Standard metrics include accuracy, precision, recall, F1-score, and AUC; for ordinal tasks, Quadratic Cohen’s Kappa is also used (Mansoori et al., 26 May 2025). Balanced multiclass accuracy (BMA) and area under the ROC curve (AUC) are essential for imbalanced medical datasets.

Explainable AI (XAI):

Explainability is central for clinical acceptance. Techniques such as Class Activation Mapping (CAM), Grad-CAM, Grad-CAM++, and prototype-based transformers (e.g., ProtoPFormer, X-Pruner) localize salient regions or prototype features supporting a decision (Dao et al., 4 Jun 2025). Explainability also extends to zero-shot and few-shot VLM approaches, where text descriptors align predictions with human-interpretable knowledge.

Future Directions:

The integration of multimodal data (image, text, omics), hybrid models (e.g., CNN-transformer or SSM hybrids), advances in unsupervised and prompt-driven domain generalization, and the adoption of explainability standards will define future progress. Foundation models pre-trained on diverse, richly annotated clinical corpora and continual/federated learning strategies are essential for robust, adaptable diagnostic AI (Matta et al., 18 Mar 2024, Dao et al., 4 Jun 2025).
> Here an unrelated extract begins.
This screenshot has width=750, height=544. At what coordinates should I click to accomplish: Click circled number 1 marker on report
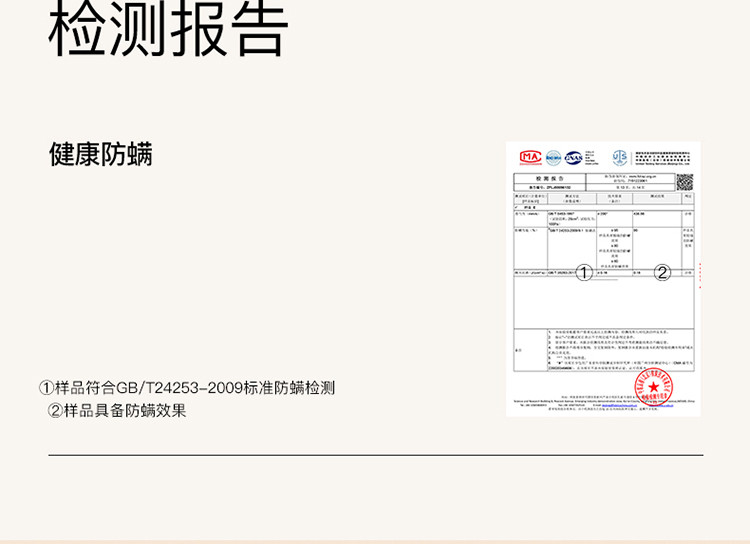point(585,273)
In summary, medical image classification models have evolved into complex, robust systems that leverage large-scale pretraining (self-supervised and multimodal), sophisticated architectural hybrids, and advanced generalization frameworks. Key research demonstrates that transfer learning from natural image models, contrastive and domain-aware representation learning, and explicit attention to explainability collectively enable models to achieve strong diagnostic accuracy, resilience to distribution shift, and practical applicability in clinical workflows. Future research is likely to focus on data-efficient self-supervision, unified foundation models, robust out-of-domain adaptation, and nuanced, explainable decision-making.